Complete Genome Sequence of Gordonia rubripertincta SD5, a Soil Bacterium Isolated from a Di-(2-Ethylhexyl) Phthalate-Degrading Enrichment Culture

ANNOUNCEMENT

Di-(2-ethylhexyl) phthalate (DEHP) is a phthalate ester (PAE); it is mostly used as a plasticizer for polyvinyl chloride (PVC) products. Because PAEs do not chemically bond with PVCs, PAEs are easily released into the environment, where they accumulate (1, 2). Given the detrimental effects on health and the environment, PAE contamination has caused public concern (3, 4). Members of the genus Gordonia, which belongs to the family Gordoniaceae in the phylum Actinobacteria, have been isolated from environmental sources such as soil, contaminated environments, industrial wastewaters, and human body habitats (5); some members can reportedly degrade PAEs, including DEHP (6–8).

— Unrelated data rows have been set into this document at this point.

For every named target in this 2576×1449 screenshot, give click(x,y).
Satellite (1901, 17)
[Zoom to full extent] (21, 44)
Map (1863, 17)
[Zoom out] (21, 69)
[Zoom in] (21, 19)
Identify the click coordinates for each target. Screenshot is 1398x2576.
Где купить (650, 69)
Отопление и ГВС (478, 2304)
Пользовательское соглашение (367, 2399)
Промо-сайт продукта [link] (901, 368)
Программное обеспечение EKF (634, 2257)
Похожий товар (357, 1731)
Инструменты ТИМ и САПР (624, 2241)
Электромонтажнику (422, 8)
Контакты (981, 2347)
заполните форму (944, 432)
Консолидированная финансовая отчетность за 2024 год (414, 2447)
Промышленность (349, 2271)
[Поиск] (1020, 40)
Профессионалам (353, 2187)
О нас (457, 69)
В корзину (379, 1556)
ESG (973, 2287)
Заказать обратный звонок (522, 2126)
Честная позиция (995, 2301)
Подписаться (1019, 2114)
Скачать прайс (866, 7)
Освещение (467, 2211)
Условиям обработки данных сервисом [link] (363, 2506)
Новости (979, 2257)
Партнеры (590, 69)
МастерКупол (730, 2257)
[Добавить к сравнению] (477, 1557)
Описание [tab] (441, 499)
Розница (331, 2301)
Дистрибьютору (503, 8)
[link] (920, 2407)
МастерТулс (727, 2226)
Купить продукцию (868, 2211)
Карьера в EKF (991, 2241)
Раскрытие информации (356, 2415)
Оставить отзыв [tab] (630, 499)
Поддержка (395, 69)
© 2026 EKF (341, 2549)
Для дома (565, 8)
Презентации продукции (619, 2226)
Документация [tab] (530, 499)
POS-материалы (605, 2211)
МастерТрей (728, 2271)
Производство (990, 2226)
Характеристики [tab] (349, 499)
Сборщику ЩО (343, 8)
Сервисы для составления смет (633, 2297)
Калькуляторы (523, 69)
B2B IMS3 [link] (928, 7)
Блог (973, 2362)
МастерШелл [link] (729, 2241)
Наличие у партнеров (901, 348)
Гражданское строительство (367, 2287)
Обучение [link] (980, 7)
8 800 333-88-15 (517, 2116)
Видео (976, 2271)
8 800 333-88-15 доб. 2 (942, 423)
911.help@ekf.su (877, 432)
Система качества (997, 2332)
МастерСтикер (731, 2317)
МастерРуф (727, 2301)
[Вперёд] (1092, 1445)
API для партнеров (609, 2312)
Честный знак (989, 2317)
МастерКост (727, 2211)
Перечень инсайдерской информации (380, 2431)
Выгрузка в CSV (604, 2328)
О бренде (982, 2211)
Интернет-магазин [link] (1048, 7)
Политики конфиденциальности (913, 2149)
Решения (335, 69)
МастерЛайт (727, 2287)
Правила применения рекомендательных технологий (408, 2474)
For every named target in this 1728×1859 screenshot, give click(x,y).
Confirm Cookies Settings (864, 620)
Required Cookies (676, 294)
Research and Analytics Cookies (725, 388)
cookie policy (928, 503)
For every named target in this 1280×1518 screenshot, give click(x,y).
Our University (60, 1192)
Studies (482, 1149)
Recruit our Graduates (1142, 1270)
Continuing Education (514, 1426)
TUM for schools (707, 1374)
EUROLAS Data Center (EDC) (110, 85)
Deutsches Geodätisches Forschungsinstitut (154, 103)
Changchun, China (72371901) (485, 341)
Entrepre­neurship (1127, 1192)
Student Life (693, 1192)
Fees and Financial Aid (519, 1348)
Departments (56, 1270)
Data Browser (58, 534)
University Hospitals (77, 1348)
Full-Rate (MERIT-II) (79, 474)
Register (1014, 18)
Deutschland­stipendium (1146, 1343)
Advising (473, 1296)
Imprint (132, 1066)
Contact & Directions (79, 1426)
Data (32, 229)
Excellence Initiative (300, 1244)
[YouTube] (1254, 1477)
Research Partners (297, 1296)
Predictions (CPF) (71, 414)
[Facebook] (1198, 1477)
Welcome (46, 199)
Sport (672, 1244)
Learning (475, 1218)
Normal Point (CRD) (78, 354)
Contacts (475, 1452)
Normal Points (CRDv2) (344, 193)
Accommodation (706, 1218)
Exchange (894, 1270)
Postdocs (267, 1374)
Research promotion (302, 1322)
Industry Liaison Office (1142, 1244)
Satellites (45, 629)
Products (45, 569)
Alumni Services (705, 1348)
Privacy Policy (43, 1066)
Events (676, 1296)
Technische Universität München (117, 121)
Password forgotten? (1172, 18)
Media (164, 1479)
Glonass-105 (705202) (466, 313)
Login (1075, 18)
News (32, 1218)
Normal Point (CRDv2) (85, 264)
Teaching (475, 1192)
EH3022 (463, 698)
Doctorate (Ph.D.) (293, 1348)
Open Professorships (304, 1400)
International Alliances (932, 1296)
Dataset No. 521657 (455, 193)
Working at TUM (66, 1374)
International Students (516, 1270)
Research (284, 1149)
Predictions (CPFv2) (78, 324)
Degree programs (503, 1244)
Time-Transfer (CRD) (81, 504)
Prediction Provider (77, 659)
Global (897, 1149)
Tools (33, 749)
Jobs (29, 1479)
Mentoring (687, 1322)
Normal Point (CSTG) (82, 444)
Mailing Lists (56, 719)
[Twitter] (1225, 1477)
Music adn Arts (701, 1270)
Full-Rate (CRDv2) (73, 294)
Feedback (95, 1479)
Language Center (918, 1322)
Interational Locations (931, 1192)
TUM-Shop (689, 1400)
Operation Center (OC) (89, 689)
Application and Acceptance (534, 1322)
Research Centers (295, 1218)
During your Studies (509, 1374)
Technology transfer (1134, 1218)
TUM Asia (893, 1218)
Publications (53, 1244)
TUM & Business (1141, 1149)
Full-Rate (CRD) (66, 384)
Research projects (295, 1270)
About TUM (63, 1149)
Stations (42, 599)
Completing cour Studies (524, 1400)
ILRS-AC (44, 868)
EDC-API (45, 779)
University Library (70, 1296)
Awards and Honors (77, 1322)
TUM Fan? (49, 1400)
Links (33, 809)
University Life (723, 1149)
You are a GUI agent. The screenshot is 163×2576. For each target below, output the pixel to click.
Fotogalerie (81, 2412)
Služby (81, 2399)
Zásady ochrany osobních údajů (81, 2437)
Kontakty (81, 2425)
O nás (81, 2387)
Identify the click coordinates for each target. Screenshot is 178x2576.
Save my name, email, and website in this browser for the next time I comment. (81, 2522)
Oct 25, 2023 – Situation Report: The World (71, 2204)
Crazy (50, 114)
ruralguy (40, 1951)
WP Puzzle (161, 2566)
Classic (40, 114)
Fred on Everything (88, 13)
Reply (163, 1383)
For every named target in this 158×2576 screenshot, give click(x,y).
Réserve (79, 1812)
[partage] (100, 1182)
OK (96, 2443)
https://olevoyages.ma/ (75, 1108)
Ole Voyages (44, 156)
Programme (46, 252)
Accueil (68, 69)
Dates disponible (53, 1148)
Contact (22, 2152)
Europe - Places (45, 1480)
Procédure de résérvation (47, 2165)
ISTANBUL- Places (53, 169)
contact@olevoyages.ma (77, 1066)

We isolated Gordonia rubripertincta SD5 from a DEHP-degrading enrichment culture obtained from soil and sequenced the genome to obtain fundamental insights into the metabolic pathways for DEHP degradation.

A soil sample was collected from the bank of the Gapcheon stream (36°26′16.4″N, 127°23′39.2″E) in Daejeon City, South Korea, and a soil-derived enrichment culture was obtained by incubating the sample at 30°C aerobically with shaking (180 rpm) using mineral salts medium with 500 ppm DEHP as the sole carbon source. The 4-week-cultured sample was diluted in phosphate-buffered saline (pH 7.4), and the dilutions were spread over Reasoner’s 2A (R2A) agar (Difco). After incubation at 30°C for 3 days, we obtained a single colony, named SD5. Using Maxwell 16 DNA purification kits (Promega), the genomic DNA was extracted from strain SD5 and grown in R2A broth (Difco) at 30°C. The DNA was sequenced using the PacBio RS II platform with a 20-kb SMRTbell library and the Illumina HiSeq X Ten platform (151-bp paired-end reads) with a 350-bp insert size at Macrogen, Inc. (South Korea). Sequencing libraries were prepared using a SMRTbell template prep kit v1.0 (PacBio) and a TruSeq Nano DNA library prep kit (Illumina). A total of 117,799 subreads (1.148 Gbp; coverage, 218.09-fold; mean subread length, 9,744 bp; N ₅₀, 14,167 bp) generated by PacBio RS II were used for de novo genome assembly using FALCON-integrate v2.1.4 (9). A total of 4,107,278 quality-filtered paired-end Illumina reads (0.62 Gbp; coverage, 117.84-fold), in which ≥90% of bases had a Phred score of 30 or above, were used for error correction using Pilon v1.21 to construct the final genome assembly (10). Then, the genome was annotated using NCBI PGAP v4.12 (11). Default parameters were used for all software unless otherwise specified.

The genome consisted of a circular chromosome (5,104,173 bp; GC content, 67.59%) and a circular plasmid designated pGRS1 (159,004 bp; GC content, 64.95%). The genome, assembly, and annotation statistics are shown in Table 1. Average nucleotide identity (ANI) analysis was conducted with OrthoANIu (12) for accurate identification of strain SD5 and resulted in 98.40% similarity with Gordonia rubripertincta NBRC 101908^T (GenBank accession numbers BAHB01000001 to BAHB01000134). The value over the ANI threshold range (95 to 96%) for species delineation (13) indicates that strain SD5 belongs to the same species. The NCBI PGAP predicted a total of 4,877 genes, including 4,741 protein-coding genes, 12 rRNA genes, 48 tRNA genes, 3 noncoding RNAs, and 73 pseudogenes. Functional annotation and KEGG pathway mapping were performed using BlastKOALA v2.2 (14). Of the predicted genes, 2,206 genes were categorized in 240 functional pathways; 25 and 107 genes that may be involved, respectively, in aromatic compound degradation and xenobiotic degradation and metabolism were detected. The genome information of Gordonia rubripertincta SD5 will greatly contribute to establishing the phthalate degradation pathway.